1-Sum_i(p(kr, n-i)/p(kr,n)

where p(N,r) is the nzmber of ways N can be partitioned into r terms. https://en.m.wikipedia.org/wiki/Partition_(number_theory)#Intermediate_function


Regards
 

BGM

TS Contributor
#5
See if I correctly understand the model.

The probability that a particular group of [math] m [/math] elements are not selected in a particular operation is

[math] p_m = \frac {\displaystyle \binom {n-m} {k} \binom {m} {0}} {\displaystyle \binom {n} {k}} = \frac {(n - m)!(n-k)!} {n!(n-m-k)!}
= \prod_{j=1}^m \frac {n-m-k+j} {n-m+j} [/math] [math]
= \prod_{j=1}^m \left(1 - \frac {k} {n-m+j}\right)[/math]

So if they are not selected in all [math] r [/math] operations, then the probability will be [math] p_m^r [/math]

As what Englund hinted, let [math] A_i [/math] be the event that the [math] i [/math]-th element is selected at least once out of the [math] r [/math] operations, [math] i = 1, 2, \ldots, n [/math]. The required probability is

[math] P\left(\bigcap_{i=1}^n A_i\right) [/math]

[math] = 1 - P\left(\bigcup_{i=1}^n A_i^c\right) [/math]

[math] = 1 - \sum_{m=1}^{n-k}(-1)^{m-1}\binom {n} {m} p_m^r [/math]

where the second inequality is the de Morgan's law and the last equality is given by inclusion-exclusion principle.
 
#6
Hi all,

thank you for your replies, very much appreciated.
I'll give you some background to this problem, to see if we got it right.
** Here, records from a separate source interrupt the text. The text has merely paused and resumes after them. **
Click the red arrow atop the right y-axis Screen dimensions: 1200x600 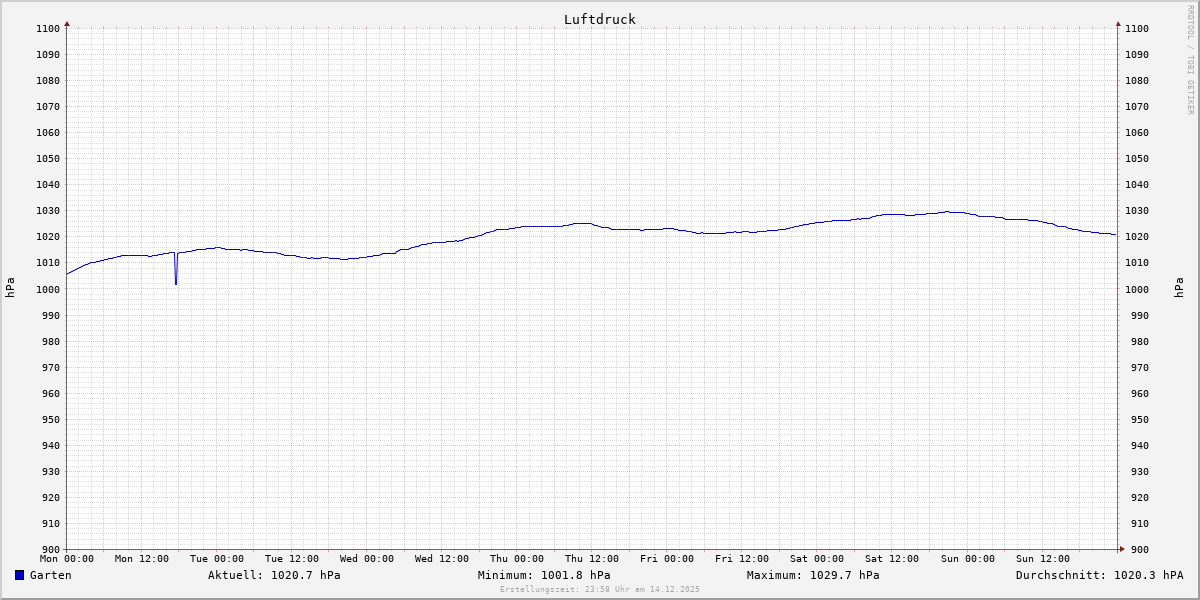[x=1118, y=23]
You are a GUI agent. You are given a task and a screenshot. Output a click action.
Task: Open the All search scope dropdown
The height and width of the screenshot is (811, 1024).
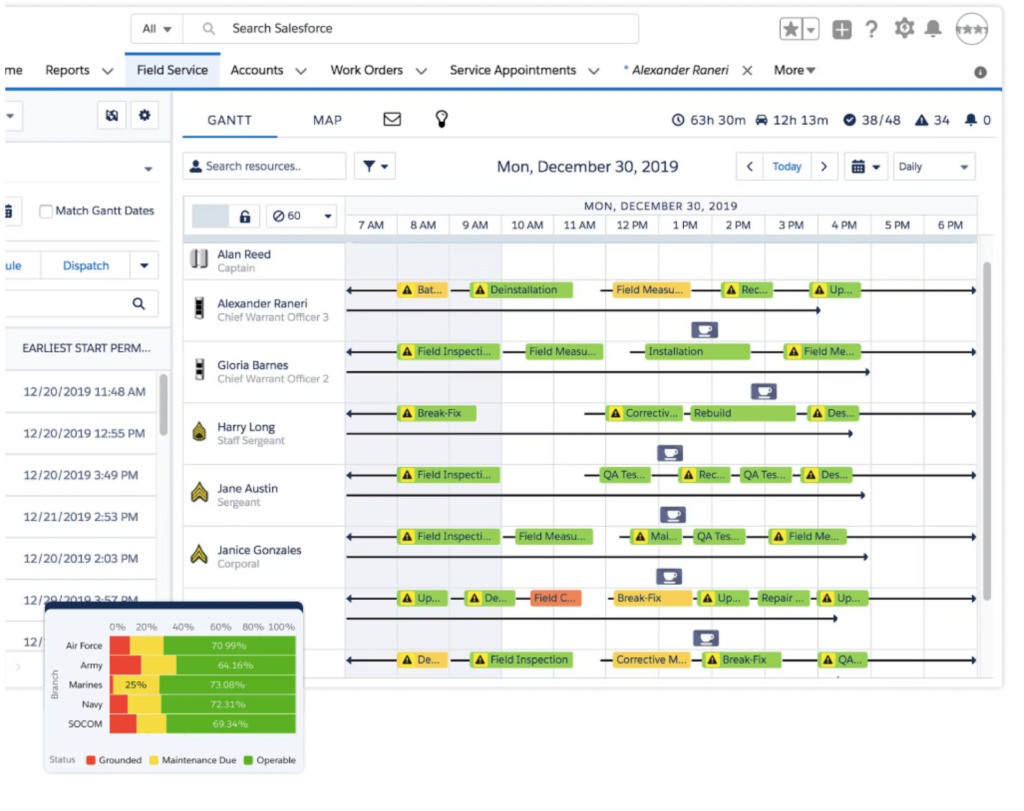pyautogui.click(x=156, y=28)
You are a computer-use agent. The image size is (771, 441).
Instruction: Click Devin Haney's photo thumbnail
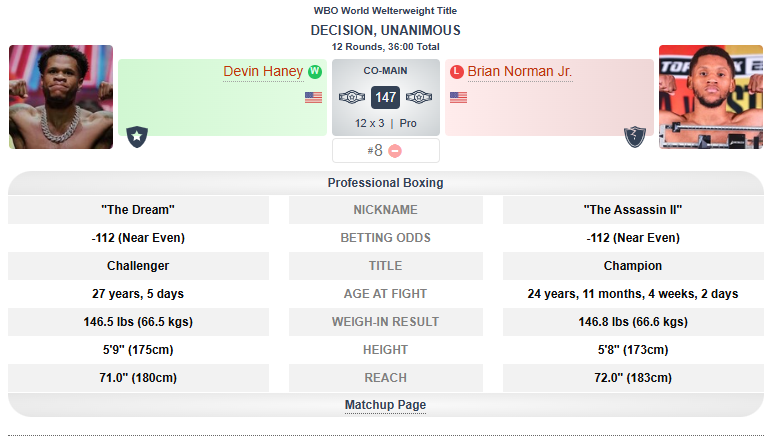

There is a popular blog (in Italy), which posts satire jokes about the news. It is crowd sourcing: users send jokes through a forum, and the supposedly best ones are periodically posted on the main page of the blog. Normally a post consists of 25-30 jokes, but sometimes a piece of news is so popular that more jokes that that are selected. This would make the post bulky, and the reader would have to keep on scrolling down.
So the blog's administrator thought he had a 'brilliant' idea: in those cases, he selects say 40-50 jokes (n) but he only posts 8 of them (k), randomly selected. Every time the reader refreshes the page, 8 jokes are again selected at random among those 40-50. So I think this is a sampling with replacement situation.
I'd like to show that administrator that his 'brilliant' idea is actually a dumb one, and that if he used a sampling without replacement algorithm, everyone would be happier.
But to do that I need the formula I asked for.
I'll try BGM's solution to see how many times (r) one has to refresh the page to have a 95% probability (p) of having read all the jokes at least once. I guess the F5 key will be so worn-out that you can see New Zealand through it.

Thanks again!
 

rogojel

TS Contributor
#7
hi,
this is then a rather simple proposition:you only need to simulate the selection a few
thousand times :) and show him the results. In my opinion that would be by far more convincing then any formula - and much easier to do.

regards